Your instructions ▸ Using the listing below, print exactly everything from the line with "You are a computer-use agent. The image" down to the line with "This screenshot has width=573, height=617.", both included, and nothing more.

Working data ▸
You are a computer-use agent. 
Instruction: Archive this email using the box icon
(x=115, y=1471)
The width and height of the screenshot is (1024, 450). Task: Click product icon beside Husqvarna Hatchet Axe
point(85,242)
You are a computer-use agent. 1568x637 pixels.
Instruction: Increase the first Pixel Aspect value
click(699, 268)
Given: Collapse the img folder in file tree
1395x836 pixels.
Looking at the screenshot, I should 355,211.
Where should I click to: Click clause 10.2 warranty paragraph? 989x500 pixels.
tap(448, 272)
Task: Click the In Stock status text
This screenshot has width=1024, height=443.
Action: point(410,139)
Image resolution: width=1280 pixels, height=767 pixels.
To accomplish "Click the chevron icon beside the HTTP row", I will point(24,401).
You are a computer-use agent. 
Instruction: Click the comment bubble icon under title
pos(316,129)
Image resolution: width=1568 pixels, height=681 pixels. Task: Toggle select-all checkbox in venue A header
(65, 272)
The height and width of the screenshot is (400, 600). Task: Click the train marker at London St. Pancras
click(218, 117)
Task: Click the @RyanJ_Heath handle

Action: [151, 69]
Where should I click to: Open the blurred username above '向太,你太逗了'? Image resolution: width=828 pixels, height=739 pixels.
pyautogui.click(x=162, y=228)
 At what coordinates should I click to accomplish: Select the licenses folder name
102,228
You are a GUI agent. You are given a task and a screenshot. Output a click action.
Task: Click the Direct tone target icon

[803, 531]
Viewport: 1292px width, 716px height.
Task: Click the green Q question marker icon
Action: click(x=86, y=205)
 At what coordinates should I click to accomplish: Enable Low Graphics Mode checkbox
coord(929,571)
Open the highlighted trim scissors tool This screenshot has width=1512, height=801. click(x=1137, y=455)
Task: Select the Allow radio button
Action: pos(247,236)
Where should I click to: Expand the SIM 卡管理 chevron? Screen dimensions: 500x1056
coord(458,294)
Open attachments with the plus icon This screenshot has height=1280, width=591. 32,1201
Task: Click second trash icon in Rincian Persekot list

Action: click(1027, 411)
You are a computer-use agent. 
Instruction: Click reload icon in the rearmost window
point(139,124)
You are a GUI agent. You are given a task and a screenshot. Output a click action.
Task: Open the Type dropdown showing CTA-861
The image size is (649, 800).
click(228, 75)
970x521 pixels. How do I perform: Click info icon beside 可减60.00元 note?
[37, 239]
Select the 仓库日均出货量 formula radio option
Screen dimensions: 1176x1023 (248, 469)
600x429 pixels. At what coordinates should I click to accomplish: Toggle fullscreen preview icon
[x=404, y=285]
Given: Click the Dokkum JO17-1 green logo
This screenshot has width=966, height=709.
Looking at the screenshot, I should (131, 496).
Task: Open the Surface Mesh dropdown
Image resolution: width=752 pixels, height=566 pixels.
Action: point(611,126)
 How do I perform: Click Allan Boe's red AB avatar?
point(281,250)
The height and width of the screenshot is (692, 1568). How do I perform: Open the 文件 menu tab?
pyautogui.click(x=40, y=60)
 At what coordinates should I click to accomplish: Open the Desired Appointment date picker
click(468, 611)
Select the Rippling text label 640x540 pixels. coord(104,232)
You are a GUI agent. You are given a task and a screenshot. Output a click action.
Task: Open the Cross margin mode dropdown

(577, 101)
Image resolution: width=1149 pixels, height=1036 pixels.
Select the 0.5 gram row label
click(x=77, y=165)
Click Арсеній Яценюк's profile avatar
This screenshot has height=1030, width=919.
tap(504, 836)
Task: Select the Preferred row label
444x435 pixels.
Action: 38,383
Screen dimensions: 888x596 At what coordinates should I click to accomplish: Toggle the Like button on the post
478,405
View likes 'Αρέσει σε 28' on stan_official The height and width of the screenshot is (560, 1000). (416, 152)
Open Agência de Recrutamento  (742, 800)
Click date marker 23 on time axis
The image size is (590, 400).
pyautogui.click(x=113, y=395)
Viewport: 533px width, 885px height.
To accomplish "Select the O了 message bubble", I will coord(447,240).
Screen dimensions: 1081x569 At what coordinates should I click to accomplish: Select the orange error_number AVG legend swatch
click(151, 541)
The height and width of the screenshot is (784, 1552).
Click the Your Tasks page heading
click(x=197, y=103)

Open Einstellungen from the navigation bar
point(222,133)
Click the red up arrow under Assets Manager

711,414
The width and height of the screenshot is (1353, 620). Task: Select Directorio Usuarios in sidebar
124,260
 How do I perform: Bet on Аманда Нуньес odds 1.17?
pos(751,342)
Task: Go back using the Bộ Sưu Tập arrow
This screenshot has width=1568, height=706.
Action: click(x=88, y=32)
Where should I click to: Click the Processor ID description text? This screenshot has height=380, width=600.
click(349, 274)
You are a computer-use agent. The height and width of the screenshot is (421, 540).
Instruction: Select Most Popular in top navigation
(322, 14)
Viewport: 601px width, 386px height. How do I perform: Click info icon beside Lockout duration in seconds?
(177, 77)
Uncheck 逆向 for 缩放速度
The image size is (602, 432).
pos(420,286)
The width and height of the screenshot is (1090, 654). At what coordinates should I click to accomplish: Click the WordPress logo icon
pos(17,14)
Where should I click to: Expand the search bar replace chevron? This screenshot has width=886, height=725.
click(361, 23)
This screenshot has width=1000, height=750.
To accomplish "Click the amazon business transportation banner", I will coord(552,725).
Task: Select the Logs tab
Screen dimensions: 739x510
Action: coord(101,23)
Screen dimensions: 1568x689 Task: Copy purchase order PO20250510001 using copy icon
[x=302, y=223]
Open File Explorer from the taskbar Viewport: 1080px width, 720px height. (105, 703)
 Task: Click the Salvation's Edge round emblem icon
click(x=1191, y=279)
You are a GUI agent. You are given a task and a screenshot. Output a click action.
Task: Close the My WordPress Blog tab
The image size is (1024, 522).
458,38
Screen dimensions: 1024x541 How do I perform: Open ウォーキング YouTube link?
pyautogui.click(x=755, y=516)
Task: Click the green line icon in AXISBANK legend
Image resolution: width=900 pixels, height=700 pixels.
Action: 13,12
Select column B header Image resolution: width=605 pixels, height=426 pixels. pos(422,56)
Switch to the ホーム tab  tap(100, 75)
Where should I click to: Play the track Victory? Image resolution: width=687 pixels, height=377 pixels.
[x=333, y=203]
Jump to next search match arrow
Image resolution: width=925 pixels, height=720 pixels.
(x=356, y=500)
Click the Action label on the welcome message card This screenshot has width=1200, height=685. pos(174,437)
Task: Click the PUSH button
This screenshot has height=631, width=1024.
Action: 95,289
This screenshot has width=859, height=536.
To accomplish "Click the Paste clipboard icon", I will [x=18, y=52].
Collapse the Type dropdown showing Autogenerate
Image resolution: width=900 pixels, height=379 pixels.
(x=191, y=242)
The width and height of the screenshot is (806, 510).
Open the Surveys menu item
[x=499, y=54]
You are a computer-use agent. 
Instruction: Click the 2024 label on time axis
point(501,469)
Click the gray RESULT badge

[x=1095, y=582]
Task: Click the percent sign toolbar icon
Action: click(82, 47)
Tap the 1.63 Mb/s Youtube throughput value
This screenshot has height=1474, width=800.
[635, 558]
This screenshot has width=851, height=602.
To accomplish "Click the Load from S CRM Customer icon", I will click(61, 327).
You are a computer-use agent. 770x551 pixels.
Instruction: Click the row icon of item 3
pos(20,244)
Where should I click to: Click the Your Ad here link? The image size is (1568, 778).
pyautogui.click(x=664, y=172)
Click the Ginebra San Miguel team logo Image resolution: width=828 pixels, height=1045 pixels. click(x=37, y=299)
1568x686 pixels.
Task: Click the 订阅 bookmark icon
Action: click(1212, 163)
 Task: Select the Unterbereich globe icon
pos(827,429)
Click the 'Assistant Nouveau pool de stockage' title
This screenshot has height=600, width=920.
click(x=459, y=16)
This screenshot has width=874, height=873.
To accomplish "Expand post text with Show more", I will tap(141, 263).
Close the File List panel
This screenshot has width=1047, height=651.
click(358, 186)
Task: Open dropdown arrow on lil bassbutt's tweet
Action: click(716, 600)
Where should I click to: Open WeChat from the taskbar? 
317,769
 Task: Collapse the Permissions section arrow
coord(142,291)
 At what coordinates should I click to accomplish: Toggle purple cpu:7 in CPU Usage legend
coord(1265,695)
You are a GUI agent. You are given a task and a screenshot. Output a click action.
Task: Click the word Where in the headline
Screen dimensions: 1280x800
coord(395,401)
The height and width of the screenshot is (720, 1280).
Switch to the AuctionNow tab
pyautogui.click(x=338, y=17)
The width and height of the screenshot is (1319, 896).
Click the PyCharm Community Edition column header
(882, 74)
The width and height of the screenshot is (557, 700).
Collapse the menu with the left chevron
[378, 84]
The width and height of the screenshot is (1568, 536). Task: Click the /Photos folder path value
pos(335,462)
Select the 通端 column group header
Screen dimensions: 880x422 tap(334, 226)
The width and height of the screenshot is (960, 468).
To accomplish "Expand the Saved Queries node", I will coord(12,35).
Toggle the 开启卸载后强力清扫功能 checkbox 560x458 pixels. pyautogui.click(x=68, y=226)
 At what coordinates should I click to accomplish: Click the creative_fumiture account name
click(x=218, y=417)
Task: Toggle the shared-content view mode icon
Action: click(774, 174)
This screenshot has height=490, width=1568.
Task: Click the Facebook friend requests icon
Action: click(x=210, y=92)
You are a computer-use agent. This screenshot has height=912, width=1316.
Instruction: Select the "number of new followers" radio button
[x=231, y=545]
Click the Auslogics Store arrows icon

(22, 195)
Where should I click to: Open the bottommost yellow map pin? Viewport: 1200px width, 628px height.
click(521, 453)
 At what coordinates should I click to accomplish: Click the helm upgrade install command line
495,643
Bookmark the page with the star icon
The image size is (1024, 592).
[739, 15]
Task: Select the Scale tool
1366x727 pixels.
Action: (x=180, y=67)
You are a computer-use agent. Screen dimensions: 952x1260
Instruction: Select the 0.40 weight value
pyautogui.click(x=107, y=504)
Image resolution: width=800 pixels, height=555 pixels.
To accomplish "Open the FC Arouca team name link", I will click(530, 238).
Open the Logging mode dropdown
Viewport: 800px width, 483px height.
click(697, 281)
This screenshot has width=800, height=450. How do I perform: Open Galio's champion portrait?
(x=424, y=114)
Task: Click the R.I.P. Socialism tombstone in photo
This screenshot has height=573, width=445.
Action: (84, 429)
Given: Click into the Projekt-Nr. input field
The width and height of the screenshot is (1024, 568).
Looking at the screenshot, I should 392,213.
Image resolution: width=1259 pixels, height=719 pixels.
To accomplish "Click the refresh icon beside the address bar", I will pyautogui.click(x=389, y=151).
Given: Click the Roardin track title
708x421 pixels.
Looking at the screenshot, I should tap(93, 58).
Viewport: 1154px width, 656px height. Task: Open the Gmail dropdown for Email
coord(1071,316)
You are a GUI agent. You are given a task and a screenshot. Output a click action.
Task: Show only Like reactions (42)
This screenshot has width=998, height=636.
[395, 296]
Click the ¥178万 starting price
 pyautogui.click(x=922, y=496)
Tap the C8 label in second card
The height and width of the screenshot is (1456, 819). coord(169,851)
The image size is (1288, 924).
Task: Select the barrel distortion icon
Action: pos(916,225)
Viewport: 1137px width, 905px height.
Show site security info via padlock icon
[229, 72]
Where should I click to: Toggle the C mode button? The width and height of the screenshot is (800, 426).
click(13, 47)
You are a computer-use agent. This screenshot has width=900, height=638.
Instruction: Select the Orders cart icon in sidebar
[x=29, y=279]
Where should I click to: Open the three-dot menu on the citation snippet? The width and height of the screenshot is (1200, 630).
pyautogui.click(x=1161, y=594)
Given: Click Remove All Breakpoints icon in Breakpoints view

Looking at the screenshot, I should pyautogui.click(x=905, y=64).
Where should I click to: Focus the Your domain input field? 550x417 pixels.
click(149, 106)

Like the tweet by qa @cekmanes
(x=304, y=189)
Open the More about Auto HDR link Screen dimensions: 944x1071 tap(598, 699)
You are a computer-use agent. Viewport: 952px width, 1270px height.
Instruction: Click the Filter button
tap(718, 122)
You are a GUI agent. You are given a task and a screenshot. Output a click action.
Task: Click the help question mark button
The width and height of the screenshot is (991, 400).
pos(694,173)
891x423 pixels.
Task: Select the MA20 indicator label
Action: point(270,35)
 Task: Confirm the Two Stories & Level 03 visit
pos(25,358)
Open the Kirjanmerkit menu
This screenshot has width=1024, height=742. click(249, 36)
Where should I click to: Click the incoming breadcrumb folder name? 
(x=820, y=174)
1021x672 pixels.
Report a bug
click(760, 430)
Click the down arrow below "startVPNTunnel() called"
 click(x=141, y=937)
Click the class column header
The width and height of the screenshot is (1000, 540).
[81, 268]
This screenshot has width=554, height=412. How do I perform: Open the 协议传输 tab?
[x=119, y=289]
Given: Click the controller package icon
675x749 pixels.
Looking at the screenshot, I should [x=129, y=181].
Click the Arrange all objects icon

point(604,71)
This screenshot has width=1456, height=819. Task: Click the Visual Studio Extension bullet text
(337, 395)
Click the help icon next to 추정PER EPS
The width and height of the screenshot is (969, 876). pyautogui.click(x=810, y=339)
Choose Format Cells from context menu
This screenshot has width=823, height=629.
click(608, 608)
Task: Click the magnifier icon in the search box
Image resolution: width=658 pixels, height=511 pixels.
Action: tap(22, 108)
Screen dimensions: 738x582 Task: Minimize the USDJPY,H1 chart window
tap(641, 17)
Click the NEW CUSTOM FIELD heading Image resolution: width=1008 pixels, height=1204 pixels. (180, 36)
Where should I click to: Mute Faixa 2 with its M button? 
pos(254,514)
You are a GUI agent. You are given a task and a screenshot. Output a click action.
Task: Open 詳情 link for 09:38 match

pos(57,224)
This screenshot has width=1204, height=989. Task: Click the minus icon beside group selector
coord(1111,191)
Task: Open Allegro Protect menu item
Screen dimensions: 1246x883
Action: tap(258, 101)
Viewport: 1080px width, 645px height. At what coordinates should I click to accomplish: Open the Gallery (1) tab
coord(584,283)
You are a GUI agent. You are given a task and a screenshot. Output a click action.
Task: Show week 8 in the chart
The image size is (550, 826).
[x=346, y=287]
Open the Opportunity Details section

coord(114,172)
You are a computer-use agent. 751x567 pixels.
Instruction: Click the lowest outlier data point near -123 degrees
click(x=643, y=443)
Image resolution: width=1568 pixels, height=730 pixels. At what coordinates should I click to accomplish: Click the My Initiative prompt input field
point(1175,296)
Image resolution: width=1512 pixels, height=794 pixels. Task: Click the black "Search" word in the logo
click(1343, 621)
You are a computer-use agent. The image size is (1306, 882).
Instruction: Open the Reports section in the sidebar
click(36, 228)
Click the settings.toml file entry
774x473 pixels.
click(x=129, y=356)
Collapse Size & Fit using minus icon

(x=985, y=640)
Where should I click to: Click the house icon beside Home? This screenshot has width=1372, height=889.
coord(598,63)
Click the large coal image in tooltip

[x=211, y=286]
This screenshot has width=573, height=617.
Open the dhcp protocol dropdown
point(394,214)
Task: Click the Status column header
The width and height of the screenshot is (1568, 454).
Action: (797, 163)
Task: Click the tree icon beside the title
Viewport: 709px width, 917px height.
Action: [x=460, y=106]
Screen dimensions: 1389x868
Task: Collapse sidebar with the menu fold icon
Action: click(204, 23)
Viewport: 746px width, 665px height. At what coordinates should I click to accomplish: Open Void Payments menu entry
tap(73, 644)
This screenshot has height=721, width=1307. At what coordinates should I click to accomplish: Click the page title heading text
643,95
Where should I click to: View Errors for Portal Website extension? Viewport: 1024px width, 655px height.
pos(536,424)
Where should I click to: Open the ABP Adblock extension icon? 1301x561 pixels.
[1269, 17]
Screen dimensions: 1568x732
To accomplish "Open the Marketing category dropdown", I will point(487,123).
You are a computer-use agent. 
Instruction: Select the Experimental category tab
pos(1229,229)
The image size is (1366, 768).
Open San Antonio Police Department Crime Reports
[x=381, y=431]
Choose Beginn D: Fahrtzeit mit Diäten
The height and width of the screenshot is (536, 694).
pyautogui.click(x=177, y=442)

Task solution ▸
You are a computer-use agent. The image size is (1306, 882).
Instruction: Open the Reports section in the sidebar
click(36, 228)
Click the settings.toml file entry
774x473 pixels.
click(x=129, y=356)
Collapse Size & Fit using minus icon

(x=985, y=640)
Where should I click to: Click the house icon beside Home? This screenshot has width=1372, height=889.
coord(598,63)
Click the large coal image in tooltip

[x=211, y=286]
This screenshot has width=573, height=617.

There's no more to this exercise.